In recent years ‘Cabinets of Curiosities’ have had a resurgence in museums; I’m thinking of several examples in Northern museums including Mark Dion’s ‘The Bureau of the Centre for the Study of Surrealism and its Legacy’ at Manchester Museum, ‘The Collectors Cabinet’ at Leeds City Museum and ‘The Cabinet of Curiosities’ at Warrington Museum & Art Gallery.
Having spotted a few intriguing objects in the stores when looking through boxes I proposed a ‘Cabinets of Curiosity exhibition to be held at Portland Basin Museum. The idea was readily accepted and was seen as an ideal opportunity to get out some of the natural history collections that have no permanent display in the museum – and had not been on display for about ten years. With the Manchester Regiment museum currently closed and all its items in store it was also a chance to include some of our more unusual military material.
Being relatively new to the Service (two years) it was also an ideal opportunity to have a dig about in the stores and have a good look at the MODES database to see what may be of interest.
The object that initially sparked my desire to do the exhibition was this seemingly innocuous Wombwell’s Menagerie tin. I was intrigued as to what this menagerie actually was and why was this item here in Tameside?
On further investigation it transpires George Wombwell (1777-1850) was a famous menagerie exhibitor in Regency and early Victorian Britain. In 1810 he founded the Wombwell’s Travelling Menagerie and began a tour of the fairs of Britain.
The menagerie included elephants, giraffes, a gorilla, a hyena, kangaroo, a rhino and zebras. He started to breed and raise animals himself including the first lion to be bred in captivity in Britain. There is a whole website dedicated to all things Wombwell (www.georgewombwell.com) and after contacting the editor he thinks this item may have been a long service gift to ‘J Fielding’, the name engraved on the tin.
It transpires that Wombwell was a regular exhibitor at the annual Knott Mill Fair in Manchester and this local link may be why the item ended up with us. It still remains a mystery as to why we have it, but it is interesting nonetheless.
The second item to discuss is a Chinese ivory puzzle ball, which is part of a historic loan to Tameside Museums and Galleries from The Royal Collection Trust at Buckingham Palace.
Puzzle balls are made of several concentric spheres each of which rotates freely and are hand carved from the same piece of material. Making one is a lengthy and complex process involving highly skilled craftsmen using L shaped tools of different lengths to carve the various spheres.

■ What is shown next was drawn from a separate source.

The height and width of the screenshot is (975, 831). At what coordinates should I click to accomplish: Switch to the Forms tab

Traditionally made of ivory they can also be found made of synthetic ivory, resin, jade, wood, and other materials. They are usually comprise between three and seven, but the world’s largest puzzle ball is made of 42 concentric balls all contained one within the other. They are called ‘puzzle balls’ from years of people apparently wondering how they were made.
A rather bizarre find in the museum stores was this old box of sea horses and tobacco pipe fish. Long serving staff had no recollection of ever seeing it before and no information is known about its provenance. Alongside the more traditional small boxes of eggs and shells its enigmatic origins made it a definite choice for this exhibition.

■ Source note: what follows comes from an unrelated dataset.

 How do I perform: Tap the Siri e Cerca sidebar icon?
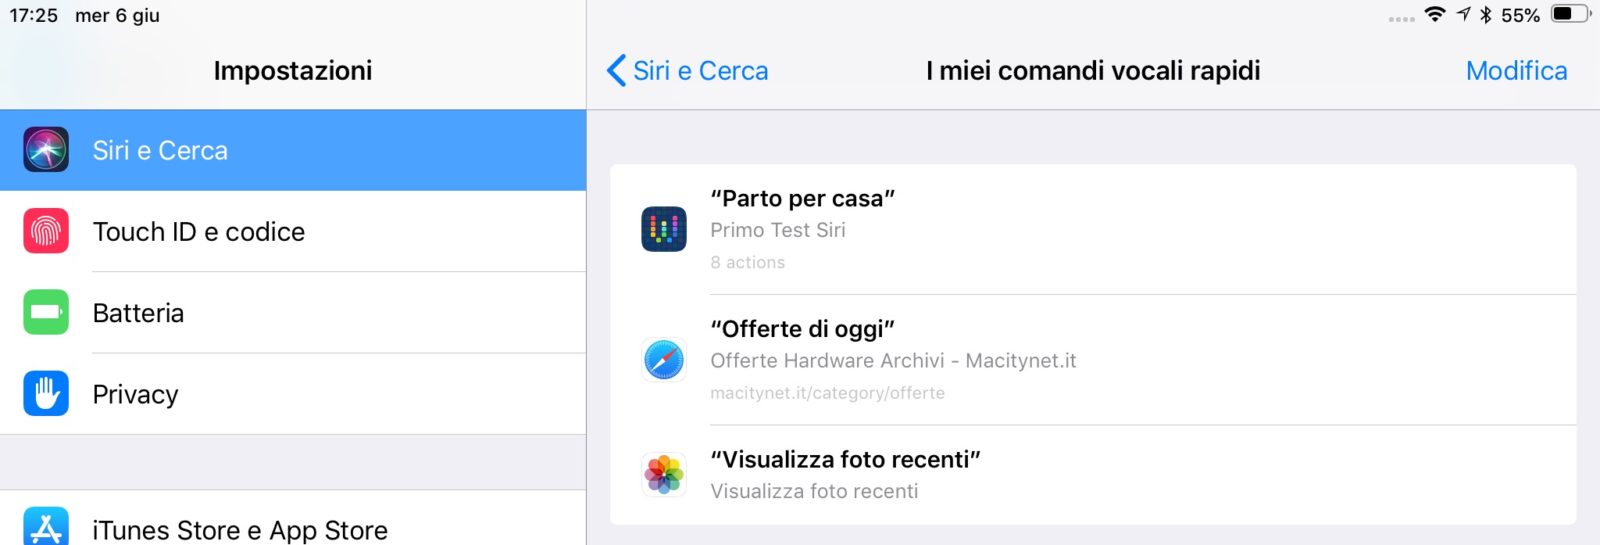pos(46,150)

As mentioned earlier this exhibition was also a great opportunity to put out some Manchester Regiment material. These window catches presented by Lieut. Col. H.L. James of the Manchester Regiment are intriguing and I love the fact that he has mounted them on a board and detailed their history. If only we had this level of information for all of our collections…
The handwriting reads:
“Two bronze window shutter catches, to me are very interesting. They were wrenched off a shutter at Richebourg L’Avouie in Flanders 1914 and given to me. It is worth studying the figures. They represent our blue jackets with pigtails(?) and the old …..shiny cap about the period of Copenhagen 1805. Probably struck and sold to represent that event”

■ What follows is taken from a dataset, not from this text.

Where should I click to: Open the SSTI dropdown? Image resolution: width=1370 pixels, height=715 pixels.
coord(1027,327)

Another item on display from the Manchester Regiment collection is this hardtack biscuit with a hand-written note on it which was sent by post by Sergeant Percy Lockett of the 1/6th Manchester Regiment to his sister May. ‘Hardtack’ was a kind of biscuit or cracker made from flour and water which was an ideal replacement for perishable foodstuffs in military campaigns.
Dated May 15 1915 the note reads:
“Dear May, Going down South to… tonight Saturday on 11-10 train and this is a sample of our ration. We will arrive in London 6.30 Sunday and then entrain to our huts. Don’t write until I let you know.” Reverse reads: “My new address. Trusting you are well. Percy xx PS What have I done to d(eserve) this”
It’s amazing that this biscuit has survived in such good condition and seems a strange item to write a letter on. Research has shown that this actually wasn’t such an unusual occurrence as you may think – soldiers would send this type of biscuits home as a bit of a joke and also to show their families the kind of food they had to eat. There was also a practical reason in that paper was scarce on the front and these biscuits were more readily available.
This bizarre ornament of a man with his mouth open with and the words ‘Sweet Adeline’ painted on the front was quite a mystery to us is. According to the collections database it came from a pub in Dukinfield.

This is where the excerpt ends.